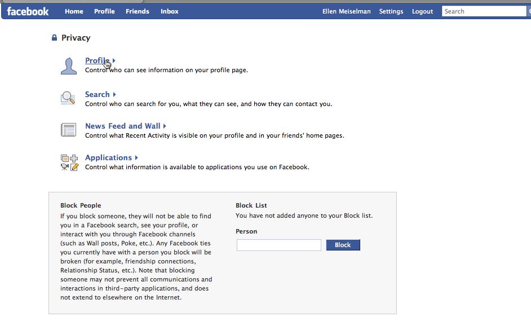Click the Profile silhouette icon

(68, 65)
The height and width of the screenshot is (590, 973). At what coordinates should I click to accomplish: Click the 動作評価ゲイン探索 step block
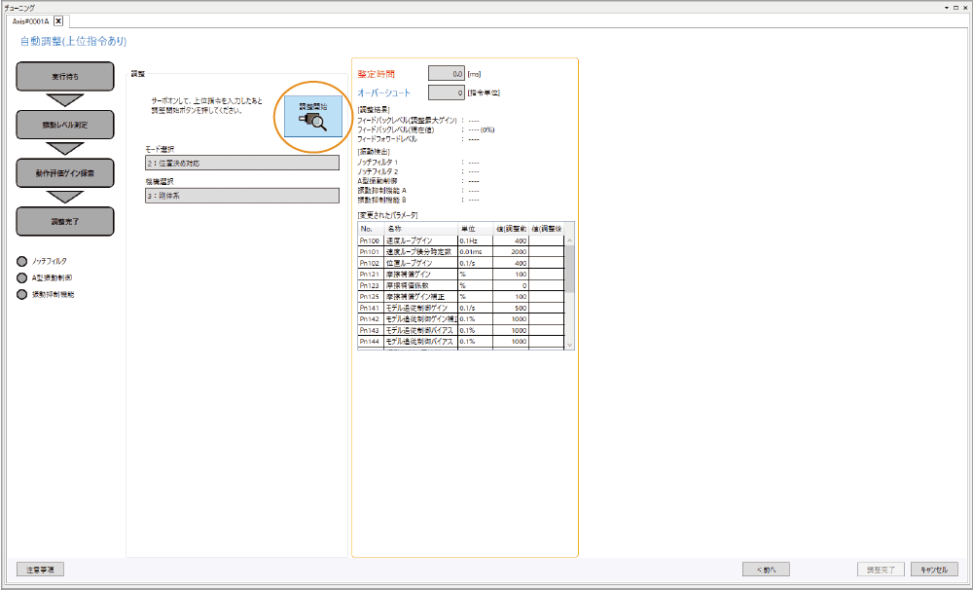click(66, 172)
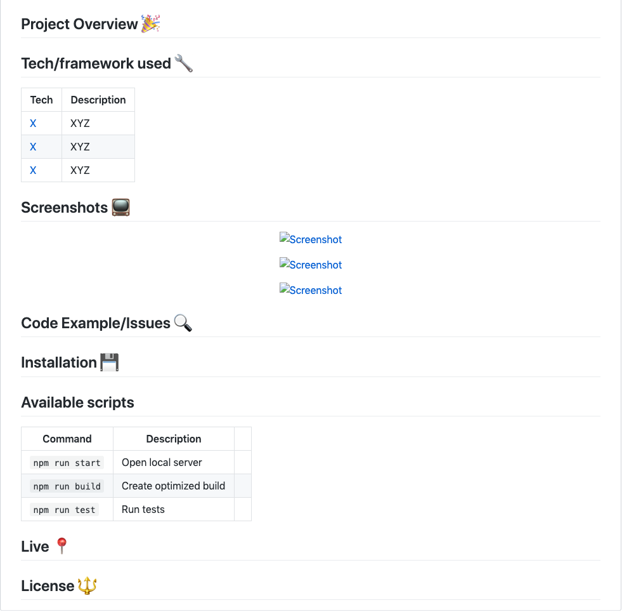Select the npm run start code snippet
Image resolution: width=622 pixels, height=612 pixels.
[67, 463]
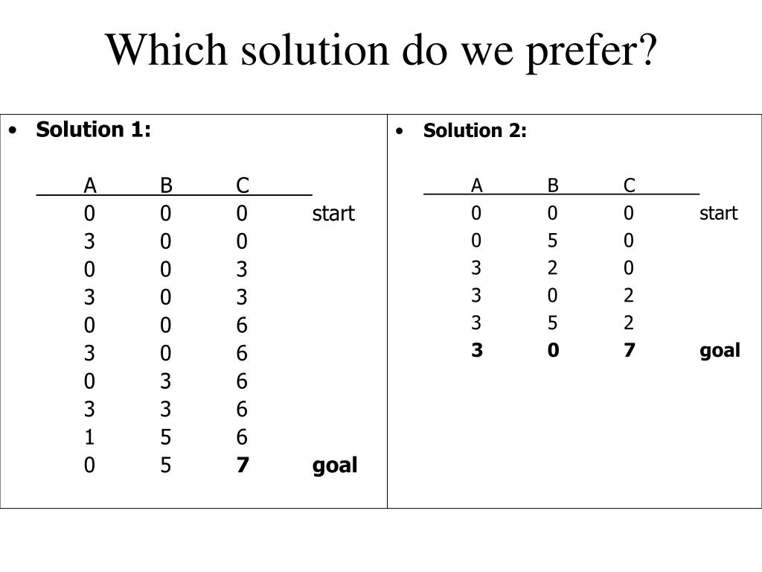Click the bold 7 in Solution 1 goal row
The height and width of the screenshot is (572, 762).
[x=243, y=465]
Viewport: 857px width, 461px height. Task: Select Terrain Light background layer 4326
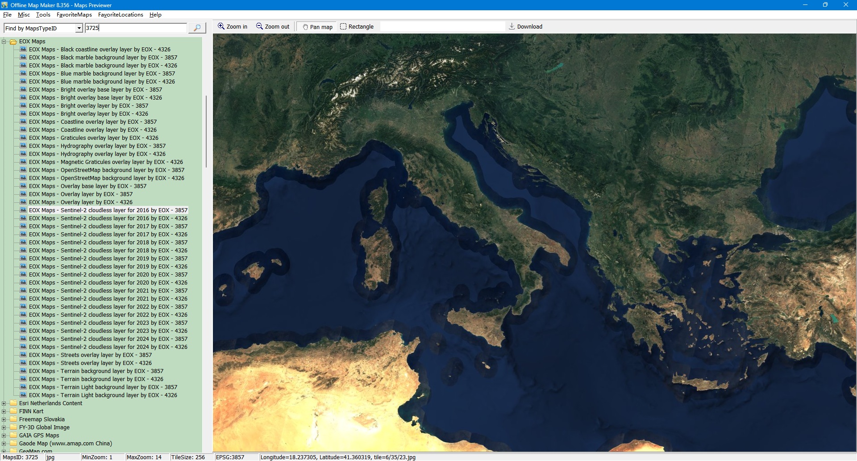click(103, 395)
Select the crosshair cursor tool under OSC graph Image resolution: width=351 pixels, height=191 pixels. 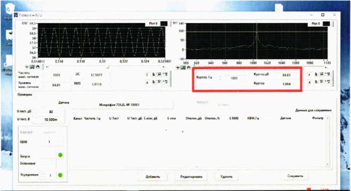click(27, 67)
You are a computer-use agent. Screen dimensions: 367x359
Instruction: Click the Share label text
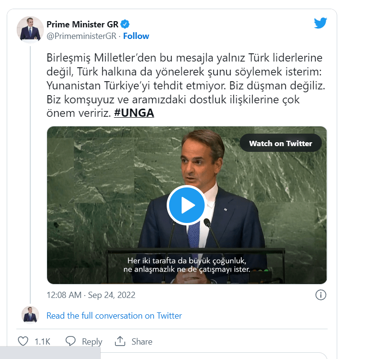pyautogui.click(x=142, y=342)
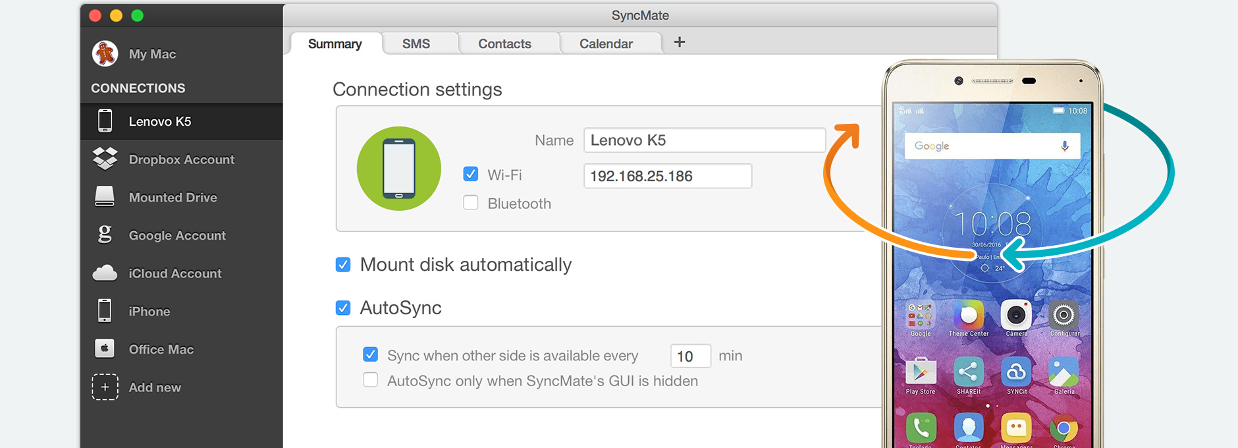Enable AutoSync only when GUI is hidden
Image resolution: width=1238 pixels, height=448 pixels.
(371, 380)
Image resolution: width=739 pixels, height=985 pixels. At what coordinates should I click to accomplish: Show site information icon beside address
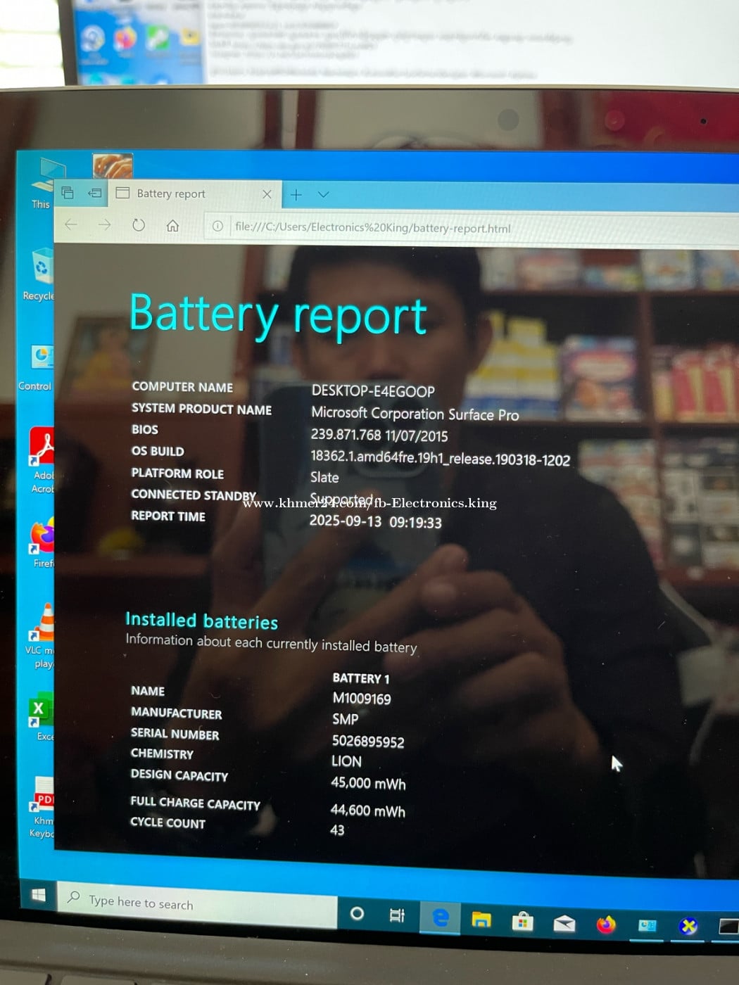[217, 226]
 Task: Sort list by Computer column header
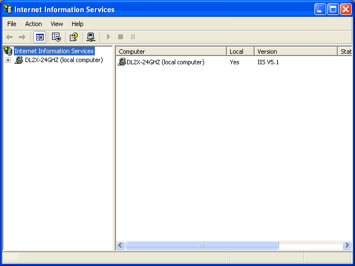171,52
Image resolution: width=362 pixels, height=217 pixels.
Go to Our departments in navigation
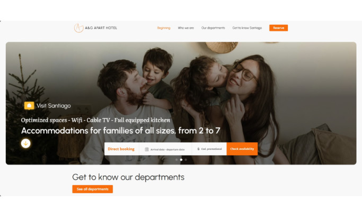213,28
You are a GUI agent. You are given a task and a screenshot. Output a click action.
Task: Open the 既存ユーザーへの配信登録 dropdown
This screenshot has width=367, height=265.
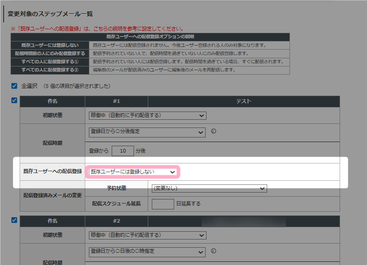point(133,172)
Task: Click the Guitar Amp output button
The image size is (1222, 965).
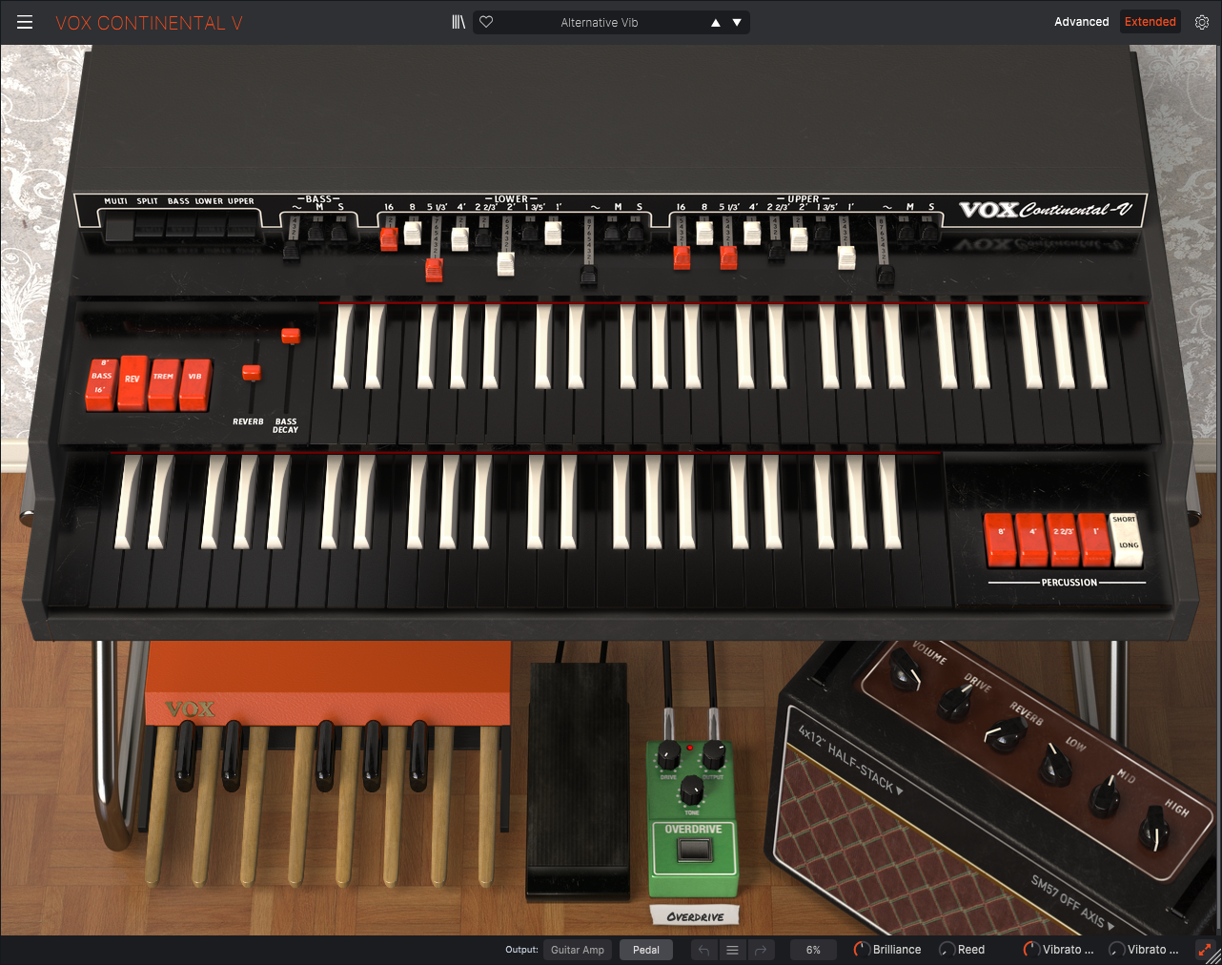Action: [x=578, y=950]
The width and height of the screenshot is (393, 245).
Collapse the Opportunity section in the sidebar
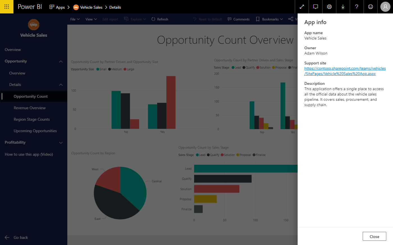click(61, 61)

^^^^^^^^^^^^^^^^

**About this exercise**
Look through the material above for the string "agent" and copy each line that has it.

**Result of this task**
You are a computer-use agent. Screen dimensions: 367x359
You are a GUI agent. You are given a task and a screenshot. Output a click action.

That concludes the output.